This painting depicts a woman wearing the moretta mask.
The moretta, which in its simplicity was a round piece of black velvet, which covered the face. It had two slits for the eyes, a string around the head to hold it in place, and a button sewed on the inside, which the wearer held in her mouth.
It was therefore a silent figure, as the woman couldn’t speak and hold the mask in place at the same time, and it is sometimes called the servetta muta — the mute maid.
The moretta was a common female figure during the carnival in Venice, and it often appears on Venetian paintings from the 1600s and 1700s.
Source: Gli abiti de veneziani di quasi ogni età con diligenza raccolti e dipinti nel secolo XVIII, by Giovanni Grevembroch (1731–1807), which in four volumes contains over six hundred watercolours of how Venetians dressed in the 1700s.

Mask
In other times, dressing a woman in Mask was not a costly effort, just as the desire for Women to leave the house even on weekdays was not so deeply rooted.
The Heads of the Families, and the Husbands, would take their Wives and Daughters to the Square, to visit Relatives, and to the Parlours of the nuns, Dressed in the attire they wore throughout the year, with their Faces covered by a small black Velvet Mask, through which the whiteness of their skin shone, and making their Person more noticeable, highlighting the vivacity of the Young Women.
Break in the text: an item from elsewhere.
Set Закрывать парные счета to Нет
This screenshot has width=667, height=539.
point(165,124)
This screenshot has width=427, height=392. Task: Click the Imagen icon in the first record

The invention of such convenient Morette1 came from France, and proved so agreeable, given that they did not cover the complexion of the Face, the adornment of blonde Hair, and other garments not disproportionate to economy or the expenditure of the Dowry, things that in no way disturbed the delicate temperament of the Women, who had to be strengthened through the generation of Offspring, with whom they were either already joined or were destined to be.
To the charming and fair Young Lady Ms. Andreana Vicco, for the merit that exceeds in her, and for the affability that shines in her, we promise to soon create an object even more delightful than the present one.
Translator’s notes

Original text
Mascara
Altre volte non era impegno dispendioso lo vestire una Donna in Mascara, come altresì appresso le Femmine non era sì radicata la voglia di uscire di Casa anche ne giorni feriali.
I Capi di Famiglia, e li Mariti conducevano le Mogli, e le Figliuole alla Piazza, alle visite de Parenti, ed alli Parlatorij delle Monache, con l’Abito usato da loro fra l’anno, e coperto il Viso da una Moretta di Veluto nero, mediante la quale risplendeva la bianchezza delle carni, e rendevasi la Persona più apparente, facendo spicco le Giovani del proprio brio.
L’invenzione di sì commode Morette pervenne dalla Francia, e riuscì in sì fatta guisa gradita, stante il non occupare il vermiglio della Faccia, l’ornamento de biondi Capelli, e li altri abbigliamenti non sproporzionati alla economia, ed al dissipamento della Dote, quali cose nettampoco sturbavano il delicato temperamento delle Donne, che doveano accrescere con la generazione della Stirpe, con cui, o si erano di già congiunte, o doveano collocarsi.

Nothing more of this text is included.